Exercise instructions:
Count the lines in the records below that contain the string "Open", with case counting, and reply with the number alone.

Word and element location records
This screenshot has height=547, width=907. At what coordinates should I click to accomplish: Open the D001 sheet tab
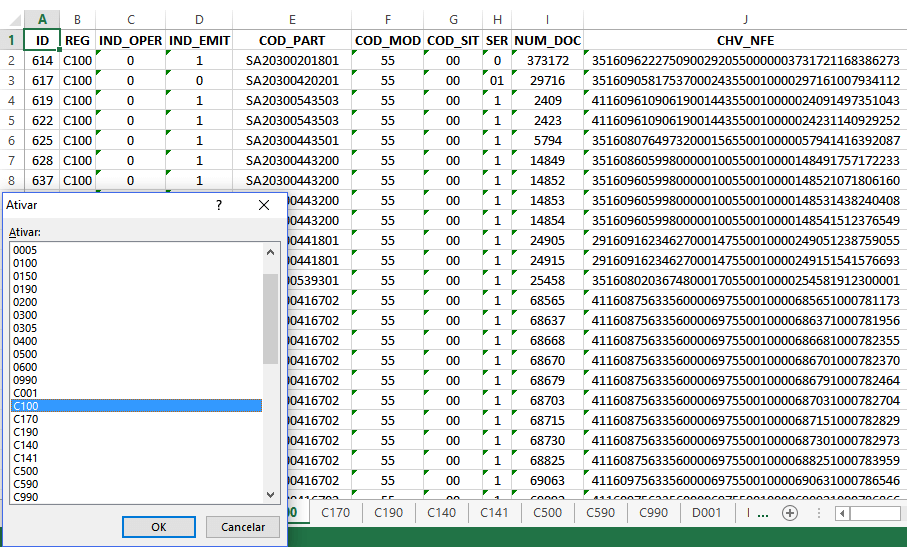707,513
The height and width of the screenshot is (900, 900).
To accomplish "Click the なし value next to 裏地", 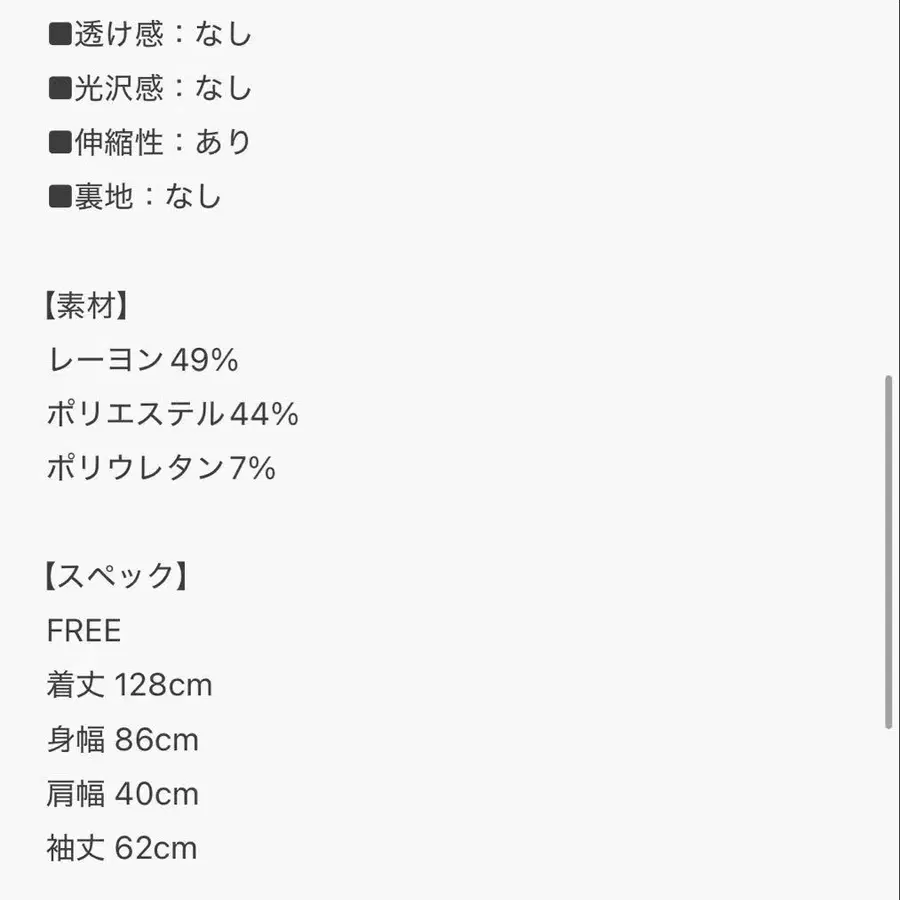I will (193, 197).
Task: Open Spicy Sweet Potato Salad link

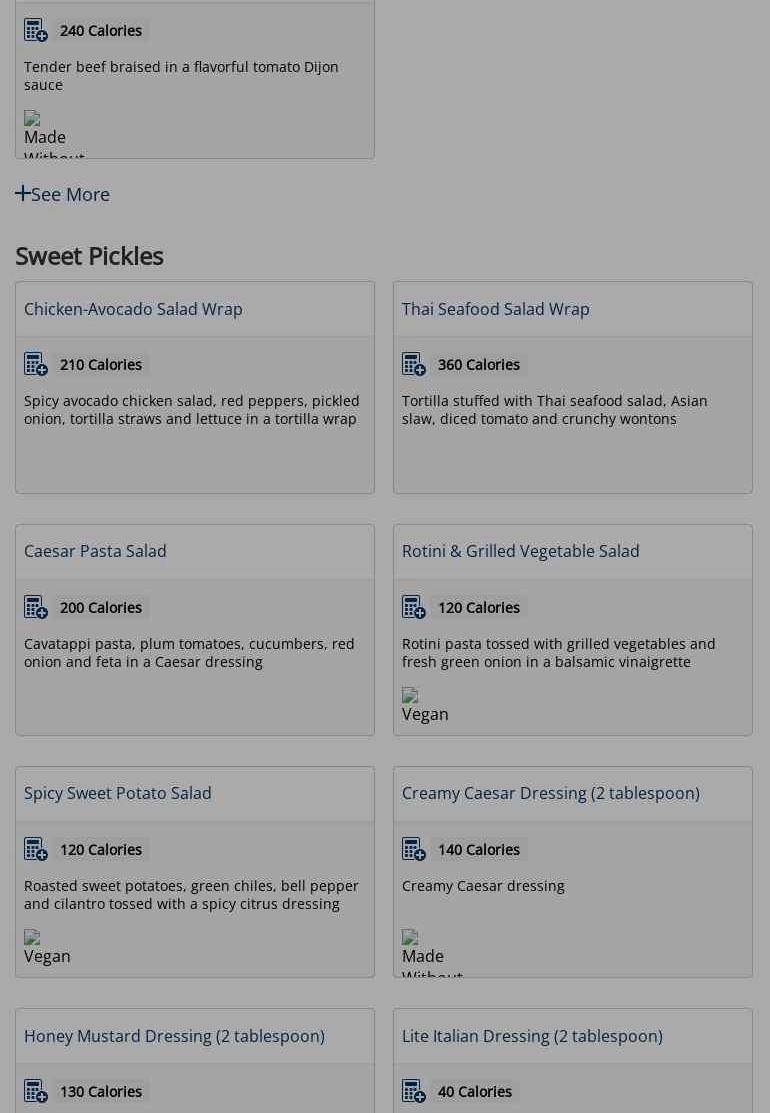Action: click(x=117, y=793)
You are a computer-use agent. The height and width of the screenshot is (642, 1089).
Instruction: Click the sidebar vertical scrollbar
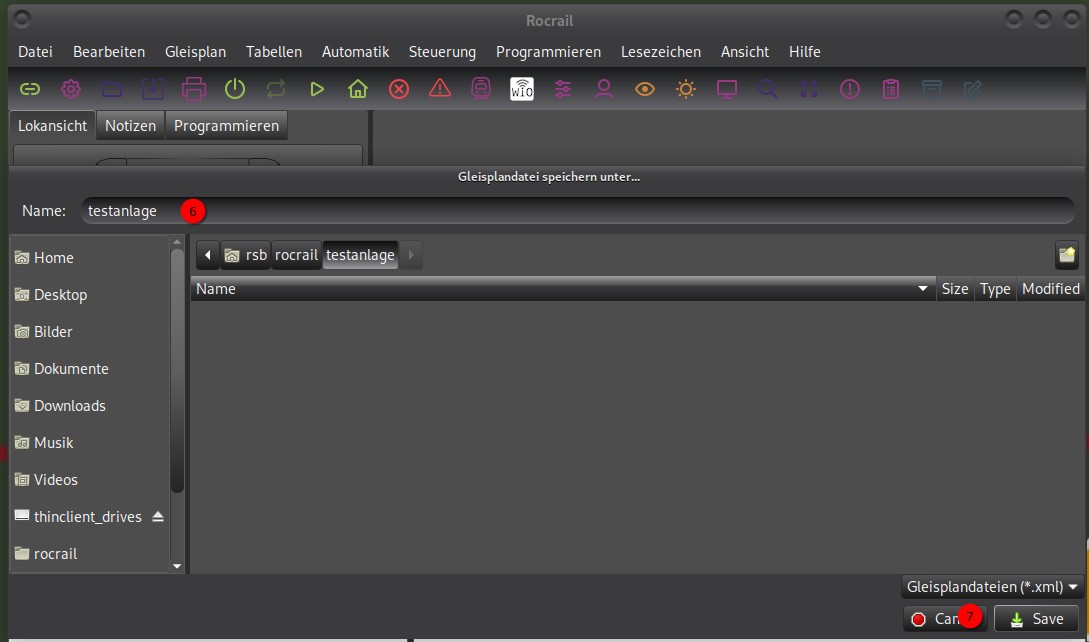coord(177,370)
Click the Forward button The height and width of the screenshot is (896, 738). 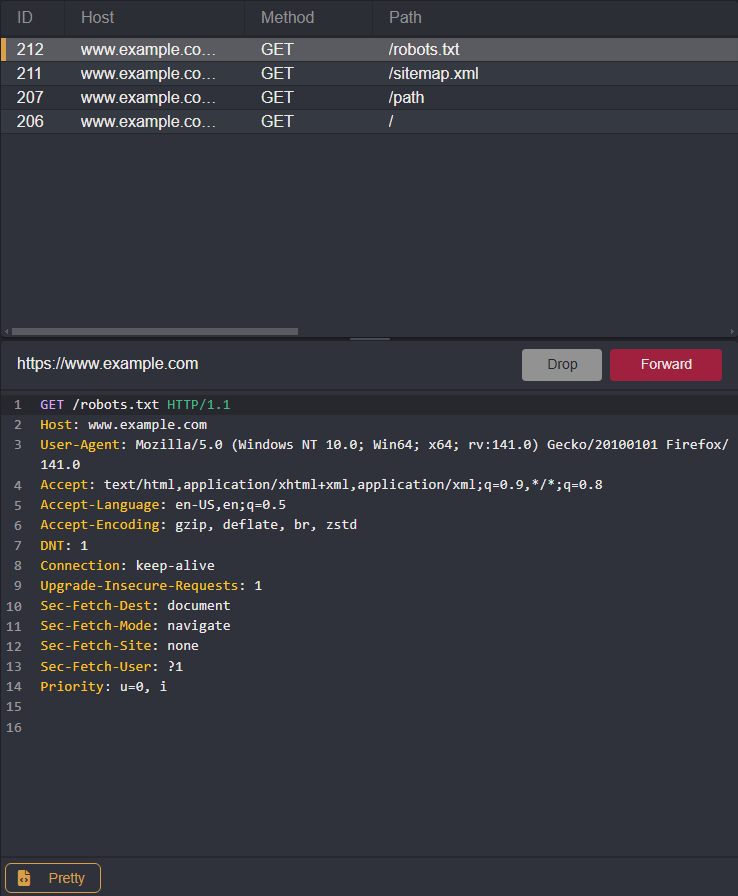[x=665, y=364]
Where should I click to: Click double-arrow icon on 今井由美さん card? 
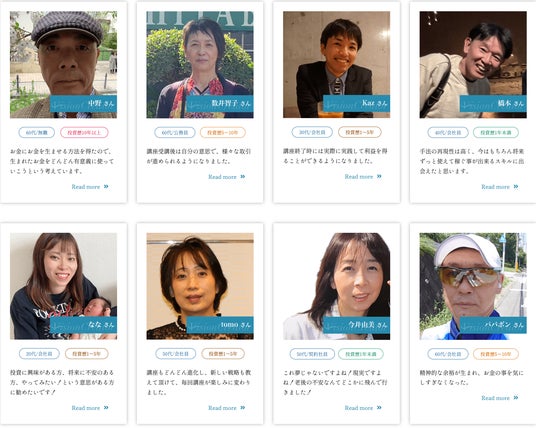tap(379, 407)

Answer for the task:
2